» **Actions to take**
1) Copy from "Tyler Cowen says" to "in this post." in the passage on the Heckscher-Ohlin theorem.
2) Carry on the passage on the Heckscher-Ohlin theorem from where it stops.

» **Given passage**
=-=-=
No. 9. The Heckscher-Ohlin theorem

This is a theory about trade. It says that countries with more capital — industrialized countries such as the U.S. or Japan — will tend to make things that are more capital-intensive. And countries with more labor — such as India — will tend to make things that are more labor-intensive. That’s why the U.S. makes a lot of semiconductors (which require huge fabrication plants), and India makes a lot of clothes.

Tyler Cowen says Noah Smith oversimplified/misrepresented the theorem. He raises four objections, concluding with:

I continue to believe most economists don’t have such a clear sense of the Hechscker-Ohlin theorem. There are so many tricks to HOT I wouldn’t be surprised if I slipped up somewhere myself in this post.

Indeed, I do think Tyler slipped up a bit. He’s right that identifying “effective units” of capital and labor is the relevant exercise and also very difficult (objection #2), and of course the Heckscher-Ohlin theorem is all about ratios, not absolute quantities (objection #3).1

But I want to defend Noah a bit from Tyler’s first complaint, which was:

The HOT proposition is about exports being relatively capital- or labor-intensive, not about production per se. Even for a popular audience, I think that substitution should have been easy enough.

Is that so? Here’s how Ron Jones and Peter Neary stated the theorem in question in their 1984 Handbook chapter, which surely was not aimed at a popular audience:

Heckscher-Ohlin theorem. A country has a production bias towards, and hence tends to export, the commodity which uses intensively the factor with which it is relatively well endowed.
=-=-=
» **Material supplied**
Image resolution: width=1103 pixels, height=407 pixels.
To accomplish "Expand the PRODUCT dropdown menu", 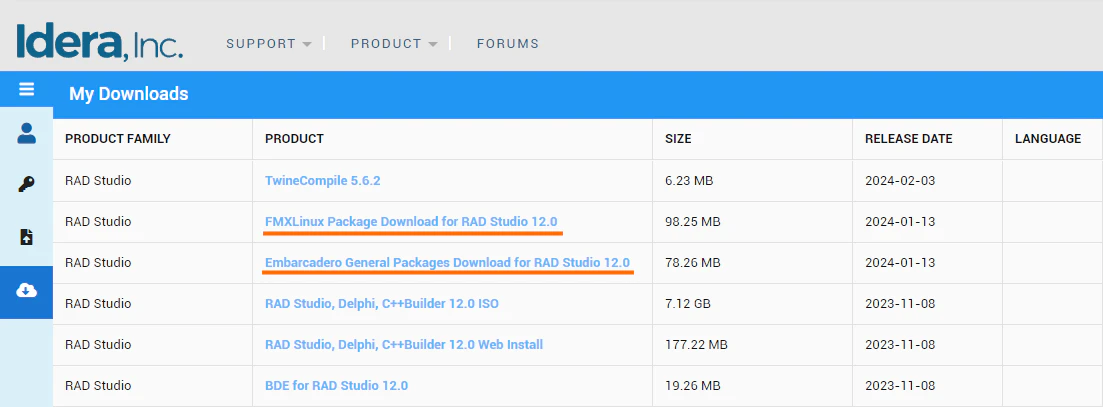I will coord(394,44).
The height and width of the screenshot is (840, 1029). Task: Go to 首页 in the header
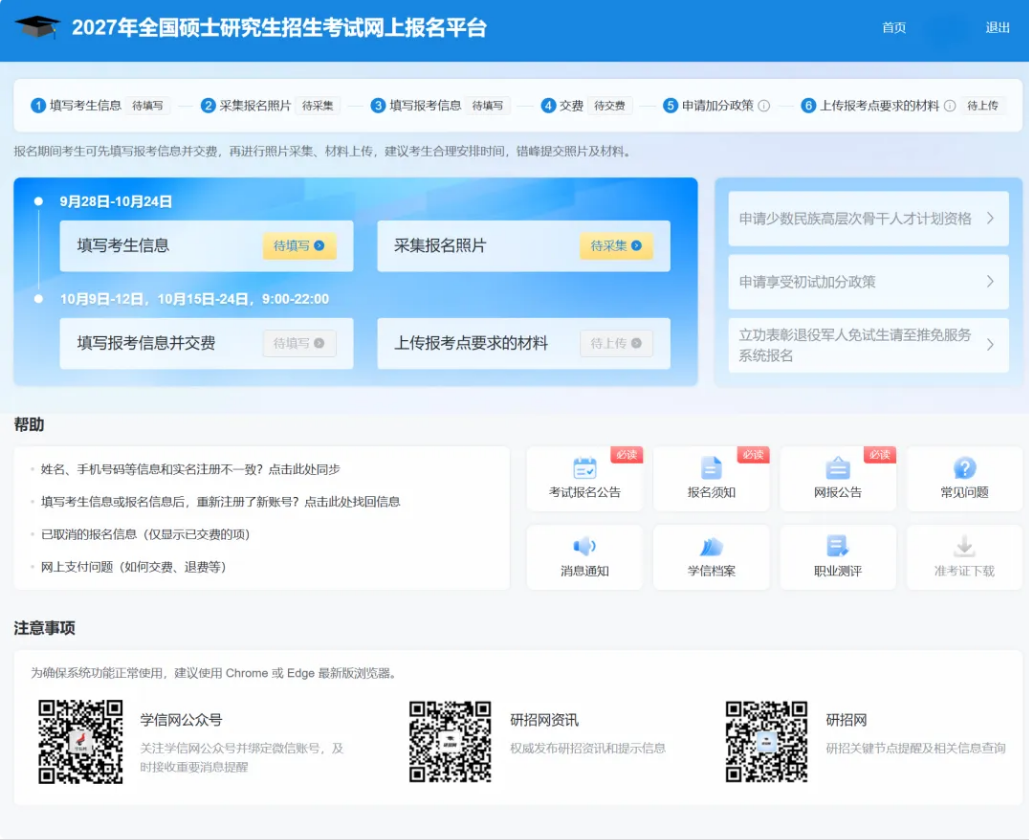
=-=-=
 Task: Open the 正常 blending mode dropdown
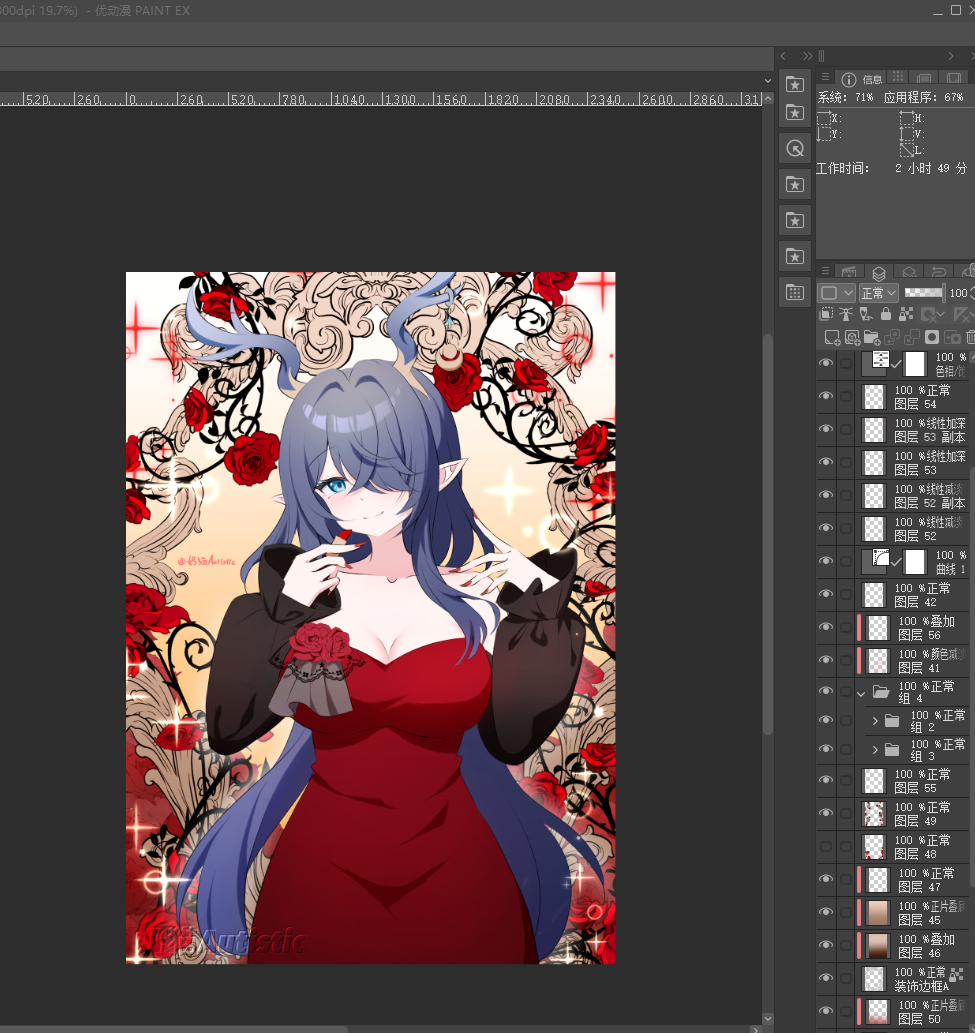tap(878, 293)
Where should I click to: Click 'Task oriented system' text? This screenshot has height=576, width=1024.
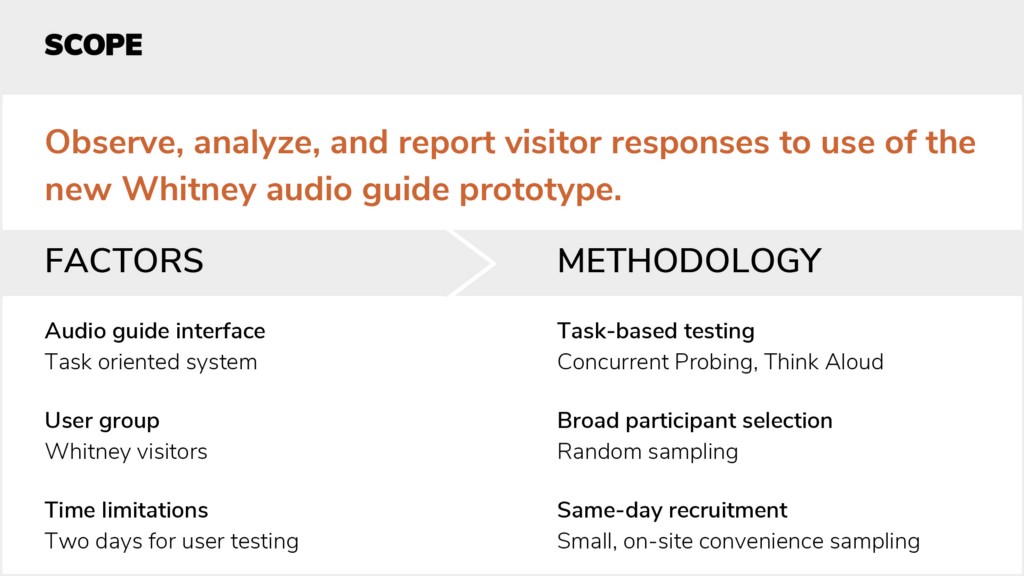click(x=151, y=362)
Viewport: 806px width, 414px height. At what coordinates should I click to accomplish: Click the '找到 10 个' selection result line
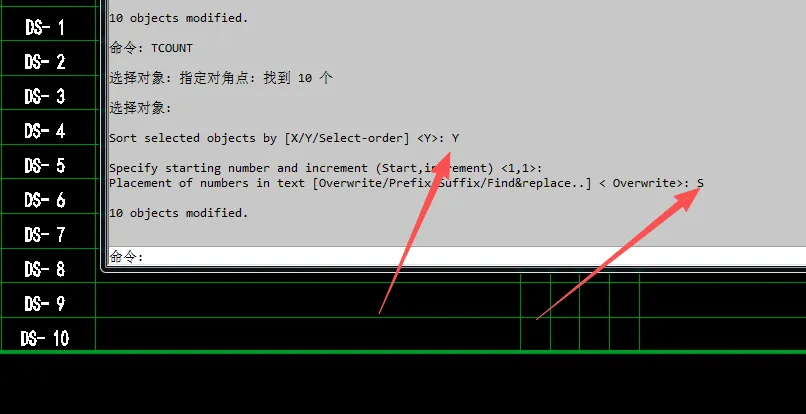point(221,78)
=-=-=
» **Per-task answers**
1)
Tyler Cowen says Noah Smith oversimplified/misrepresented the theorem. He raises four objections, concluding with:

I continue to believe most economists don’t have such a clear sense of the Hechscker-Ohlin theorem. There are so many tricks to HOT I wouldn’t be surprised if I slipped up somewhere myself in this post.

2)
Why does production composition determine net export composition in this model? Well, the factor-abundance theory is a story about economies’ endowments determining the pattern of trade. To talk only about endowments (and thus only about supply-side elements), we have to neuter demand by assuming identical, homothetic preferences.2 Given commodity-price equalization and homothetic preferences, each country has a consumption vector that is proportionate to its share of world income. With no differences in the composition of consumption, differences in the composition of production translate into differences in the composition of net exports, which are simply production minus consumption.

Thus, the prediction about the pattern of trade simply falls out of the prediction about the pattern of production. Here’s how Jones and Neary explained it:

The final core proposition is the Heckscher-Ohlin theorem itself, but this in fact is closely related to the Rybczynski theorem. Consider two countries with different relative factor endowments and the same technology for producing both goods. If both countries face the same commodity prices then, by the Rybczynski theorem, the country with the greater relative endowment of capital will produce relatively more of the capital-intensive good… Provided this production bias is not offset by a demand bias, the relatively capital-abundant country will export the relatively capital-intensive good. When it is expressed in terms of a physical definition of factor abundance, the Heckscher-Ohlin theorem is thus a simple corollary of the Rybczynski theorem…

In terms of the canonical theorem, I think that Noah got that part right. And in a meta sense, Tyler was right as well.


1. When he cites the Leontief paradox, he’s getting into more complicated territory, see Leamer (JPE 1980).
2. In reality, of course, I think that the composition of demand matters!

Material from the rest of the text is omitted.